Krishtop suggests that fundamental factors — such as changes in the market structure — are perhaps the most influential and yet the most overlooked factors affecting the performance of buy-side FX strategies.

“As it is very difficult to formalise factors related to market structure to use as numbers, most models disregard them,” he says. “However, if this results in reduced performance and the trader doesn’t understand the reason for this degradation, they may find it hard to decide when to stop, or whether to stop at all.”

Changes in market structure (for example, market makers taking reduced risk) can result in greater fragmentation and thinner liquidity, which affects the performance of buy-side FX strategies in a number of ways, explains Vikas Srivastava, head of investor FX and business development at Integral.

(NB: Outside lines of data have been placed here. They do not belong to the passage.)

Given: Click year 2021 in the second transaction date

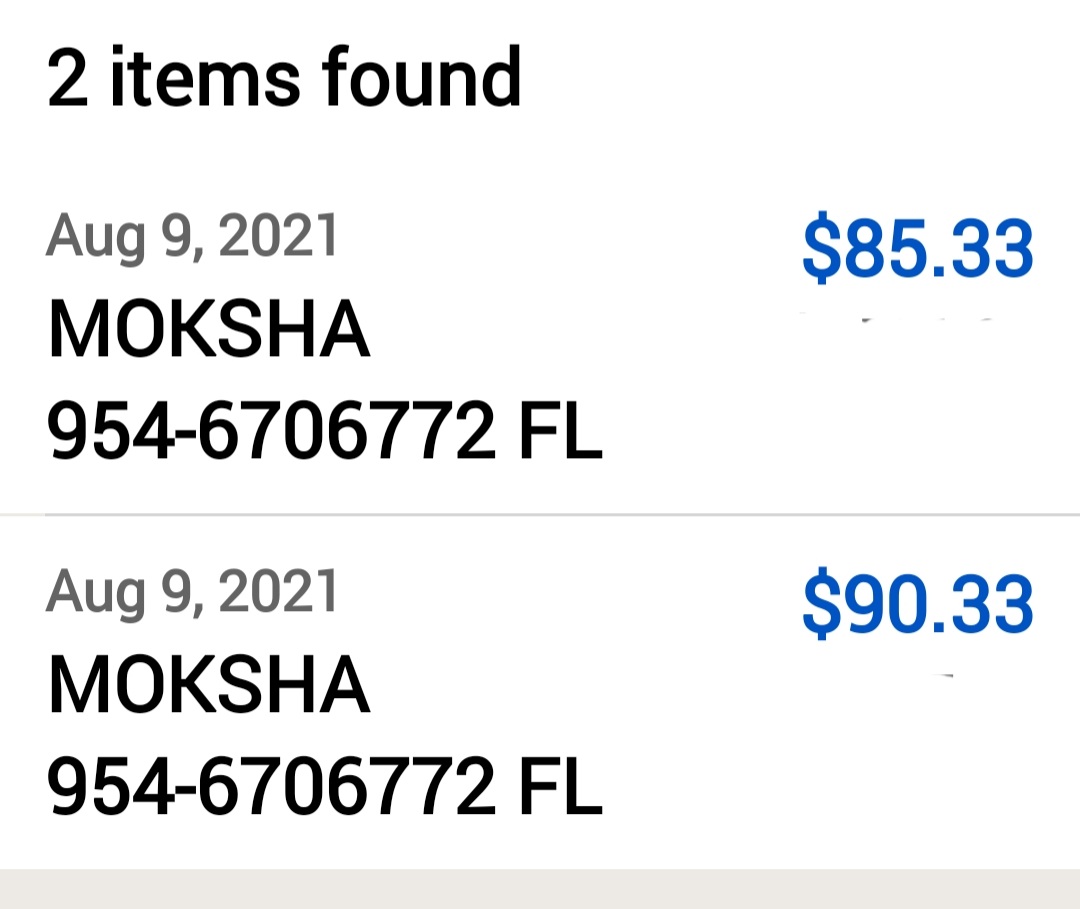Looking at the screenshot, I should pos(279,592).
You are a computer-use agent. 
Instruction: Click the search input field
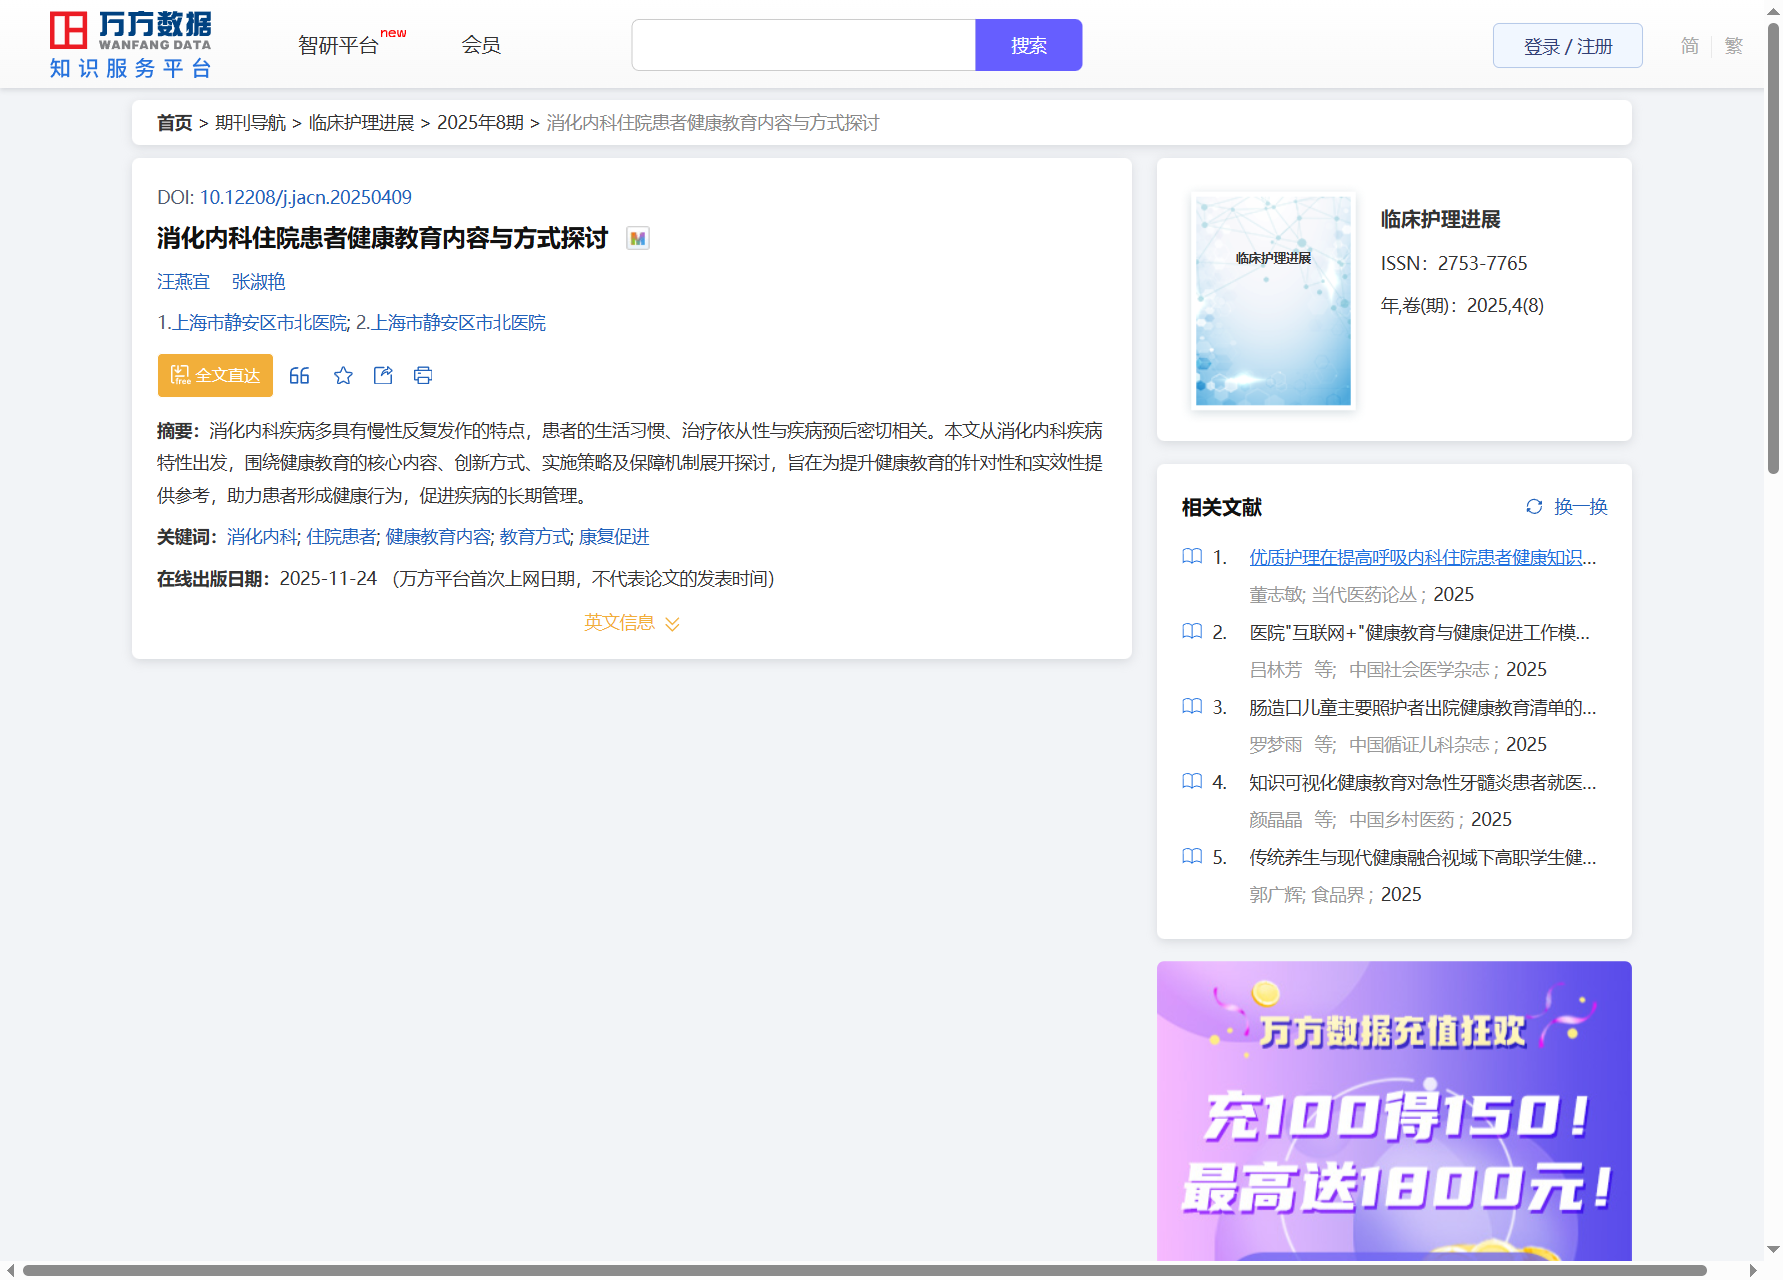click(x=803, y=45)
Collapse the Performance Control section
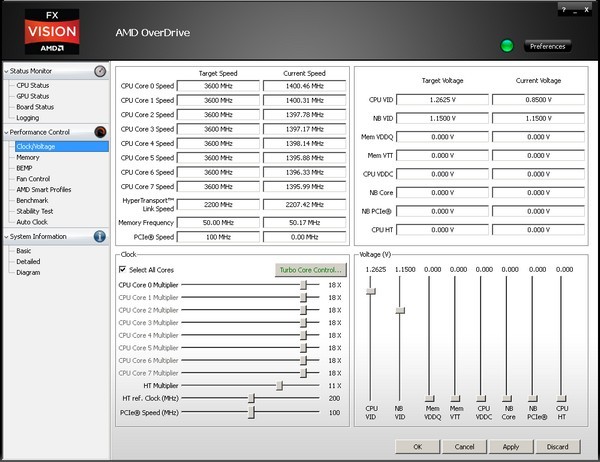This screenshot has width=600, height=462. (x=5, y=132)
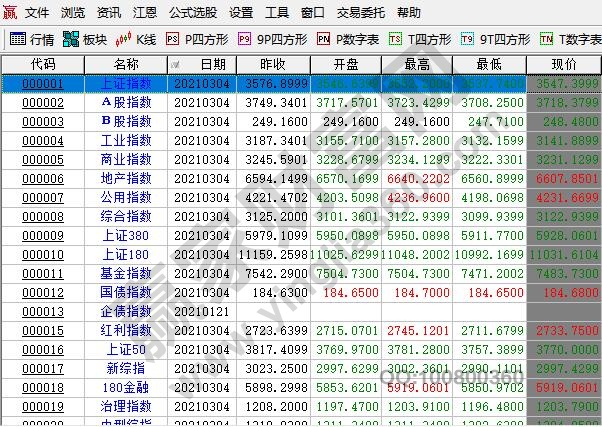The width and height of the screenshot is (602, 427).
Task: Select the 上证指数 row name
Action: click(x=126, y=83)
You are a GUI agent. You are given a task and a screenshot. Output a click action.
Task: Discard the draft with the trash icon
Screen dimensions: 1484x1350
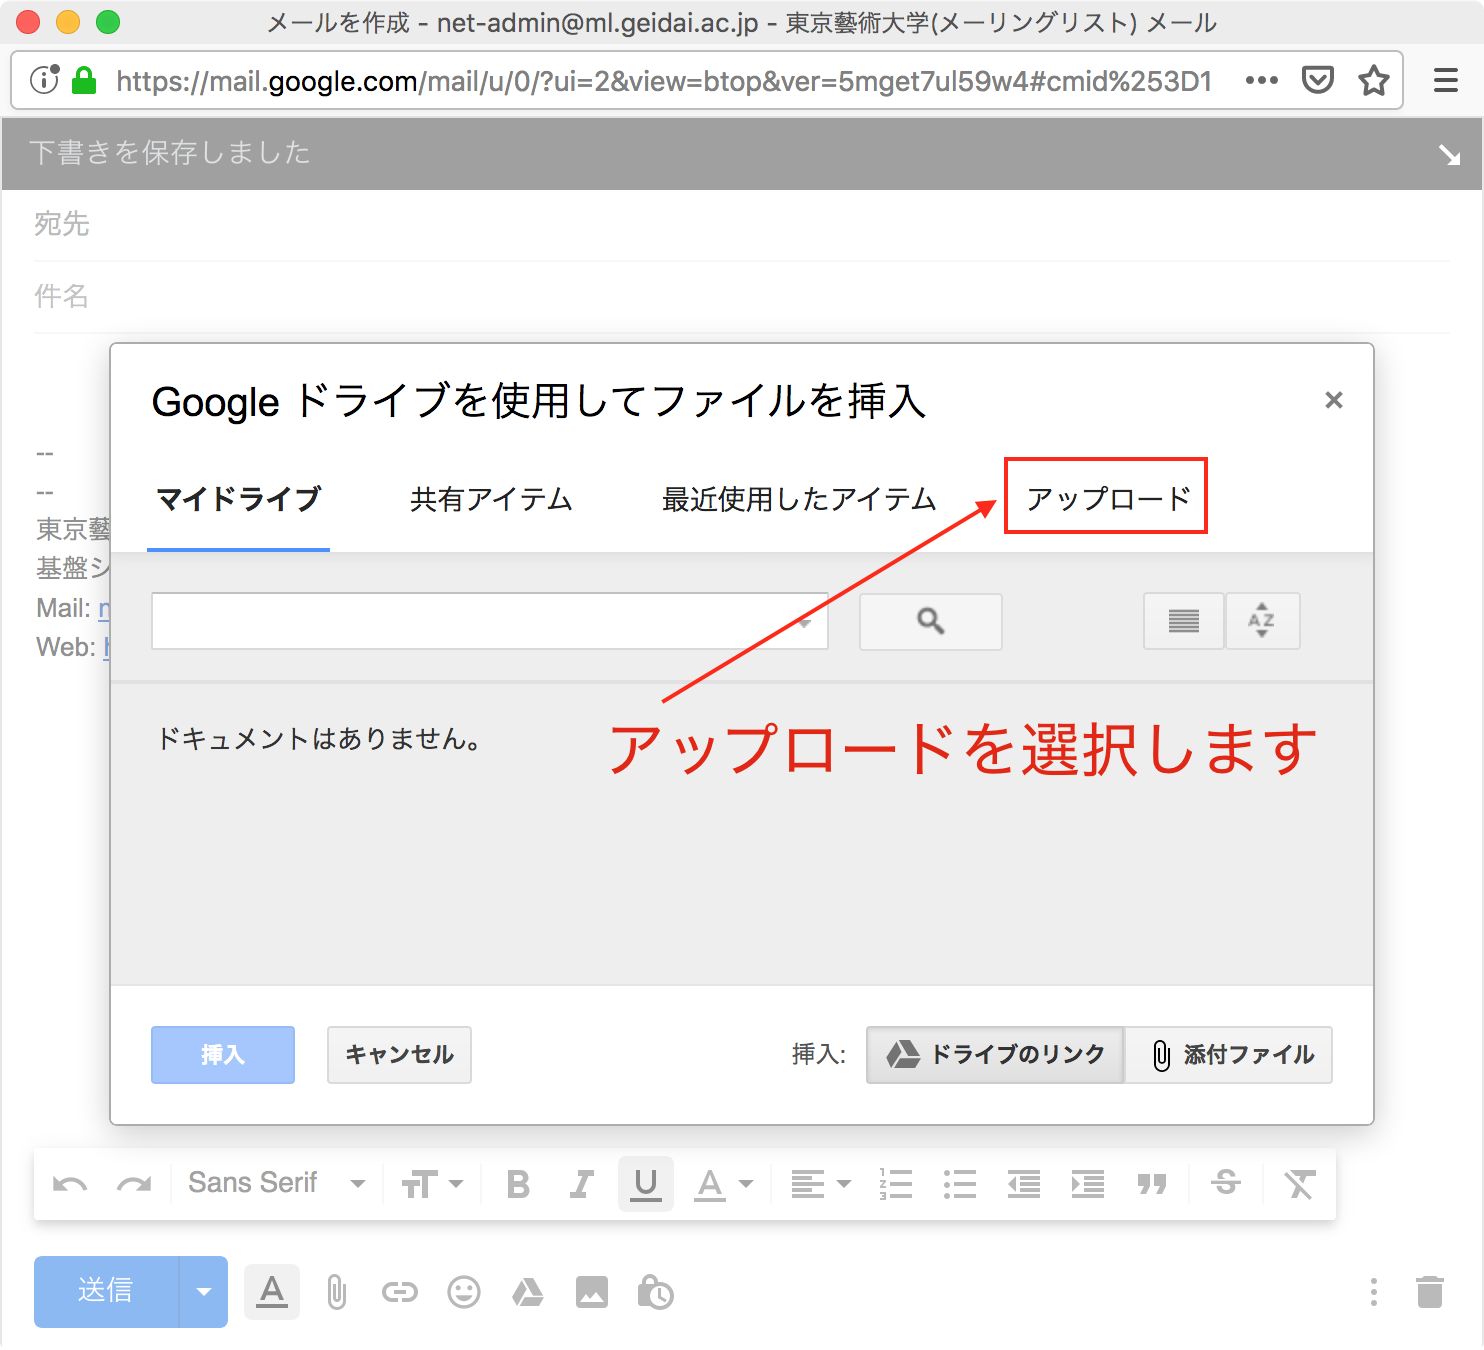1432,1291
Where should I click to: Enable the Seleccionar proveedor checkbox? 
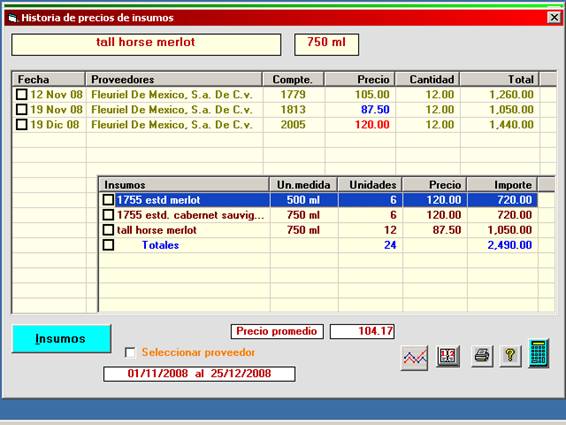130,352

“Increased direct and indirect transaction costs will negatively impact the strategy alpha,” he says. “Secondly, the capacity of these strategies will be restrained. In light of these liquidity challenges, it becomes useful for the buy-side to include options such as client-to-client or all-to-all midrate matching in their toolbox. Midrate fills with zero transaction costs can reap big benefits for strategy alpha.”

For those trading mid- to long-term, the underlying premise of the trading strategy must be almost completely reconsidered in the event of structural market changes, adds Forex Artilect founder, David Lopez Onate.  “That is a constant challenge the trader must address to keep his trading system on the edge,” he adds. “The skill of the trader should be to identify the signals issued by the market to anticipate any upcoming shift.”

According to Krishtop, the most efficient way of improving FX strategies performance would be to moderate a quantitative model using a qualitative analysis of various fundamental factors. “In addition, the quantamental approach should produce more stable results with quantitative models compared to those designed using traditional technical analysis or machine learning,” he says.

According to Lucena Research CEO Erez Katz, the most appropriate approach to utilizing machine learning for FX is dynamic model creation, which continually assesses which factors matter based on the most recent historical conditions. “In short, a healthy machine learning approach should have data that supports different conditions in the market and should create a dynamic assessment of the model based on which future price and volatility are assessed,” he adds.

However, Institutional FX Advisory Partners founder Henry Wilkes remains unconvinced, suggesting that it is very expensive to add quantitative analysis with sophisticated systems to analyze mountains of data for an asset class that is for some traders a secondary activity linked to the primary activity of investment securities trading.

“The quantamental approach tends to be used more frequently in the strategy decision by the buy-side rather than the execution phase where they prefer to use the click-to-trade rather than execution algorithms,” he says.

However, there is some evidence to suggest that this may be changing. An online FX e-trading survey conducted among institutional traders by JP Morgan in late 2016 found that while click-to-trade accounted for 83% of trading, almost four in 10 respondents said they would increase their use of algos in 2017 and 2% said they would make less use of click-to-trade.

Flextrade senior vice president FX David Ullrich observes that in a quantitative world, FX traders should never override quantitative trading signals since the introduction of discretion negates the trading framework.

“However, an argument for a better trade execution process measured via implementation shortfall managed by a discretionary trader could easily be made,” he concludes. “Regardless of whether the process is quant or fundamental or a blend, an iterative and analytical review of the trading process via a pre-trade/post-trade t[transaction cost analysis] system is necessary to improve the trading outcomes.”